Rebecca felt the familiar rash climb from her throat up into her neck and face. “It would be easy to stay,” she said. “I admit it’s more comfortable here than anywhere else. But it’s a trap.”

Their father entered the kitchen at a fast clip. “It’s hard to believe Mother left us”—he looked at his watch—”just four months ago today.”

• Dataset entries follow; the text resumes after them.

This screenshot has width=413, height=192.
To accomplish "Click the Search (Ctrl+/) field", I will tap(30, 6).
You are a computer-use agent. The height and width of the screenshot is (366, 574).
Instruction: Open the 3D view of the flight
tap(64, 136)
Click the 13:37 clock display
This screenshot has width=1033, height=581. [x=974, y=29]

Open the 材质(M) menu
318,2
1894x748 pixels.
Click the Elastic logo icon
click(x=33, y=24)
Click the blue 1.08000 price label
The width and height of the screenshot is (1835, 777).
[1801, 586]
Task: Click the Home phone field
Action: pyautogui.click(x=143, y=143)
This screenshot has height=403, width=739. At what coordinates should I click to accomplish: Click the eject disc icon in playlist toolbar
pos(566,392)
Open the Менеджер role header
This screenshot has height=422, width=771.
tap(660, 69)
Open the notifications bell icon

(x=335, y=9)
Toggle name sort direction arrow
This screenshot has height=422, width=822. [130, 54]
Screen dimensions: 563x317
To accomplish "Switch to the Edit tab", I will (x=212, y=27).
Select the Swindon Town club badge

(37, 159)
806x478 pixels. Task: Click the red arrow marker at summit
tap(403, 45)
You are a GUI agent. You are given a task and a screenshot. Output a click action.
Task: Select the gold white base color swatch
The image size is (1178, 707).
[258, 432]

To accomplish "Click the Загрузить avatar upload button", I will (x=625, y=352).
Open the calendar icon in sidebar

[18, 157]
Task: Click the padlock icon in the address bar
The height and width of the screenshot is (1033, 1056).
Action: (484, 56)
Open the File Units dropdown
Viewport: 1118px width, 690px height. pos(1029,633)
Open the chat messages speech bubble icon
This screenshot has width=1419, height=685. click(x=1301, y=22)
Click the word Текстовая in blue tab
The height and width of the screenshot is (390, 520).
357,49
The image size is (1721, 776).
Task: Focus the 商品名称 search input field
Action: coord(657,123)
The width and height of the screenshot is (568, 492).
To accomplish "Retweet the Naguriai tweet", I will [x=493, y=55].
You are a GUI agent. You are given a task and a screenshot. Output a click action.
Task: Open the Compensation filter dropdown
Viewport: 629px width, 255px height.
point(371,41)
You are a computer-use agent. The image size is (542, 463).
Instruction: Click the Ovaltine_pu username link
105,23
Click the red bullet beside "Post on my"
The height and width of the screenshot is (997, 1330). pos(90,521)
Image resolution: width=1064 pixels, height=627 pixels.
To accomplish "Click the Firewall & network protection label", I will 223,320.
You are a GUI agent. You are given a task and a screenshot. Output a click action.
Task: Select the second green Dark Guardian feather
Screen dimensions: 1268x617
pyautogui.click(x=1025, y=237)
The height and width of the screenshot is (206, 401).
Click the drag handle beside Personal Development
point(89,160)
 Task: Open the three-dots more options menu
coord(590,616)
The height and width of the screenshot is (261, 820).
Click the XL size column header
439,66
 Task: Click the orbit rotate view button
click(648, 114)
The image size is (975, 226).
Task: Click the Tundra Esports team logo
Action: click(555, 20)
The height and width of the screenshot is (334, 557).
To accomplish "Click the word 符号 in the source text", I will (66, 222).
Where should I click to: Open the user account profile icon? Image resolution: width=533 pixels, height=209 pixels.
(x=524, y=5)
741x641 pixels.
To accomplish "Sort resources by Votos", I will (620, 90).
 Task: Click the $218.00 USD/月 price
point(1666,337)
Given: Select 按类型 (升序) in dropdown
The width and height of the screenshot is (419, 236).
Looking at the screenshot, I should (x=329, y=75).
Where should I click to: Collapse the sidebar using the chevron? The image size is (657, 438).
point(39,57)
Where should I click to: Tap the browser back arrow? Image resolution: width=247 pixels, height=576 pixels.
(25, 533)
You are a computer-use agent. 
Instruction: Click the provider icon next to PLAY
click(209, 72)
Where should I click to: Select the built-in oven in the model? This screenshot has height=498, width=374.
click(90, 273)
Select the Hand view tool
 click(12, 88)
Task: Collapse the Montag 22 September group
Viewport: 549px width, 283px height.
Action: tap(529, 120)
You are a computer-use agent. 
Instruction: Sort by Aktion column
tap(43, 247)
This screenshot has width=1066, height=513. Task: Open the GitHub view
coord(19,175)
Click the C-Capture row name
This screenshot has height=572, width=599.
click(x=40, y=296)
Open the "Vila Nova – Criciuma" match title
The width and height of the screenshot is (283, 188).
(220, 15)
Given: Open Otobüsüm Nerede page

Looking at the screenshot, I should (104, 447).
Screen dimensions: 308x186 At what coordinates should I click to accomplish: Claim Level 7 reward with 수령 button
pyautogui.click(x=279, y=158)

“You’re looking well, Daddy,” said Rebecca.

“Your mother wanted me to lose weight,” he said, jogging slowly in place. The walker had been stored in a corner of the garage. “She wanted me to regain my health and vigor.”

“And what would she have wanted for us?” asked Rebecca. “For Tom and me?”

“Tom’s place is with the peaches. He knows every aspect of the business.”

“And me?”

“Our little girl,” said her father.

“You can’t be a little girl when you’re fifty,” Rebecca snapped. “It doesn’t work.”

“Settle down.”

“I hope I don’t settle down,” she said. Her voice was growing shrill and unpleasant.

“If you don’t wish to be a little girl,” said her father crisply, “perhaps you can be a lady.”

“I can’t be a lady, either!” shouted Rebecca. “I’ve tried that!” She swung the wet tea bag over her head and hurled it into the dining room by its string. Then she went to the kitchen sink, dampened a towel, and pressed it to her face.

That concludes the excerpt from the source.